Alachua County will meet Nov. 12 to approve a bid and construction plans for the stretch of road between Northwest 57 Terrace to the Northwest 13th Street, including Northwest 16th Avenue.
Alachua County will meet Nov. 12 to approve a bid and construction plans for the stretch of road between Northwest 57 Terrace to the Northwest 13th Street, including Northwest 16th Avenue.

Gainesville's Northwest 16th Avenue corridor might be one week away from getting the green light for a makeover.

The Alachua County Board of County Commissioners will meet Nov. 12 to approve the bid ranking and construction contract surrounding improvements of the four-mile stretch between Northwest 57 Terrace to the Northwest 13th Street.

The project includes repaving the road, widening the sidewalk to seven and a half feet, replacing the bordering walls, bicycle lanes, median changes, extending the five-lane section of Northwest 23rd Street west to Northwest 57th Terrace, and modifying the intersection at Northwest 55th Street.
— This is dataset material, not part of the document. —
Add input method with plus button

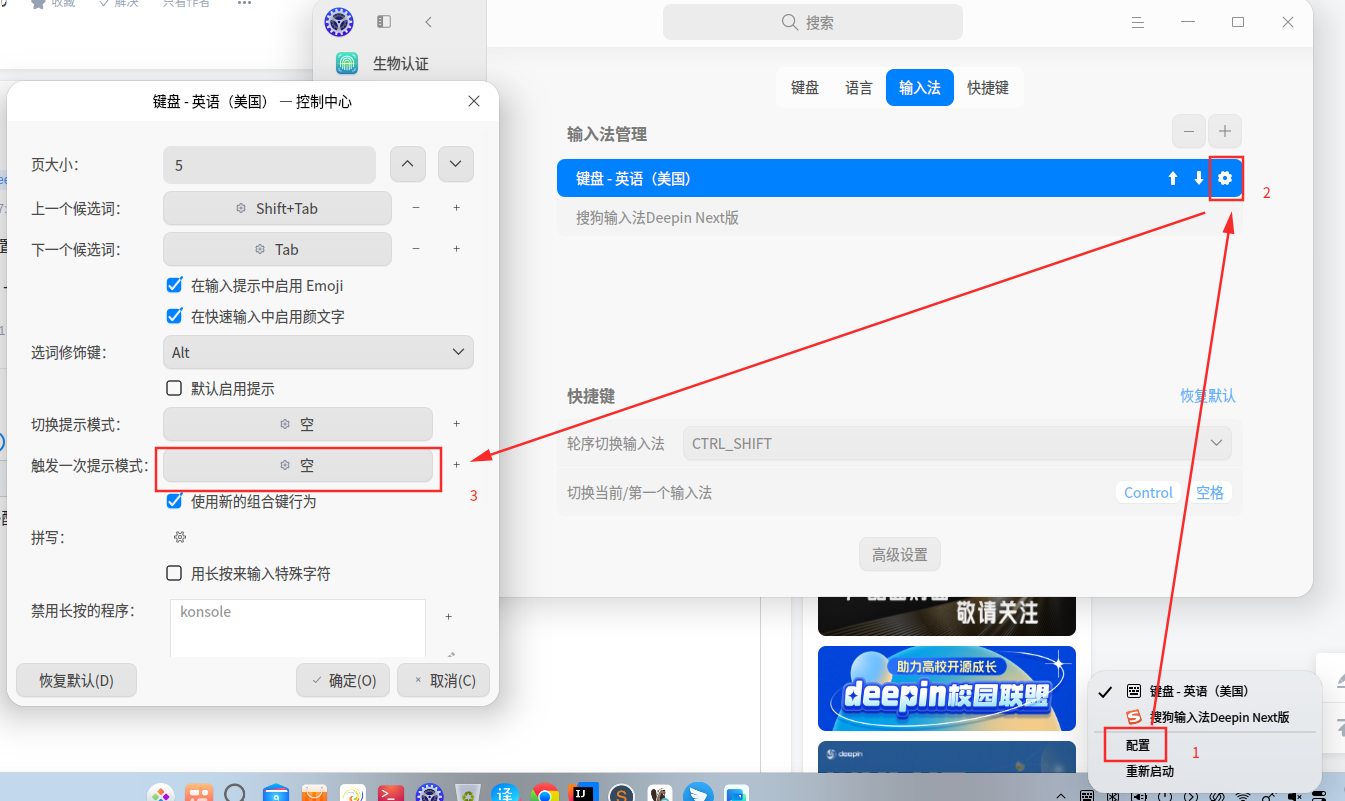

Following an approval, a pre-construction conference will be held Nov. 18. Once the contractor receives a nod from the county, the company will have 330 days to complete the project, leaving room for inclement weather and construction delays.

The contract includes incentives for finishing work on time as well as requiring placement of message boards on the corridor to alert drivers of pending construction and changes to traffic patterns.

The county received three bids since bidding opened Oct. 16.

If the plans are approved by the county commission, Anderson Columbia Co. Inc., will win the project for $7.5 million; $7 million for the base bid and $500,000 in contingency funds. Tony Williams of Anderson Columbia Co. Inc. did not return phone calls.

Alachua County Transportation Engineering Manager Brian Singleton said the project began conceptually years before a 2011 approval. The project went through public involvement, and the county commission finalized a design last year.

“There have been quite a bit of phone calls on getting it resurfaced,” he said.

Beginning this past February, the county patched potholes along Northwest 16th Avenue.

Construction is anticipated to begin in December, but the launch is left up to the contractor, Singleton said. He said residents along the corridor may experience lane closures in some locations.

The Northwest 16th Avenue project is the latest venture in a string of improvements around Alachua County.

“It’s one of the projects that’s approved with the five cent local option gas tax instituted in 2007,” he said. The county commission voted on the tax in 2007 and the county began raising funds in 2008.

According to county records, the county design staff was directed to use a “shared lane” option, requiring on-street markers and signs alerting drivers that bicyclists share the lane.

It’s a change Shannon Mallon, a 20-year-old University of Florida architecture junior, is most excited about.

Mallon, of the 2300 block of Northwest 16th Avenue, rides her bike to campus five days a week. She said the road improvements were overdue, particularly in areas where a four-foot bike lane is nonexistent.

“I’ve had a couple close calls," she said.